Apple and Daring Fireball

On May 22, John Gruber wrote:

Ever since I started doing these live shows from WWDC, I’ve kept the guest(s) secret, until showtime. I’m still doing that this year. But in recent years the guests have seemed a bit predictable: senior executives from Apple. This year I again extended my usual invitation to Apple, but, for the first time since 2015, they declined.

And on June 5, he wrote:

They’ve invited members of the media to a screening of F1 The Movie Tuesday at 7:00pm in the Steve Jobs Theater. Thankfully, my press invitation from Apple has it marked as “optional”, because I have a conflict.

The scheduling conflict, of course, is the Talk Show Live.

I used to listen to every episode of his podcasts, The Talk Show and Dithering, and read John's blog almost daily. Then John started commenting on EU legislation repeatedly in a way that suggested he didn’t know what he was talking about, but had a strong opinion on the subject.

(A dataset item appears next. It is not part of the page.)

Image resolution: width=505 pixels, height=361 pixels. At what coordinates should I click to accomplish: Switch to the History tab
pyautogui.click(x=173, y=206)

At the height of his rants on EU legislation trying to regulate tech giants, I read quite a few angry and annoyed comments on social media about him. And while he was still going, those readers commenting online, appeared to be abandoning his blog and podcasts out of frustration with his stubbornness. Me included, although I kept his blog in my feeds out of curiosity.

It wouldn’t surprise me if Apple’s executives wanted to distance themselves from John's opinion a little. In fact, Apple declining his invitation feels like a good development to me. Apple is a global tech giant, and John Gruber is no Kara Swisher.

Then again, I might be entirely wrong, and Apple simply declined because it has the F1 screening and prioritizes its own events over third-party events.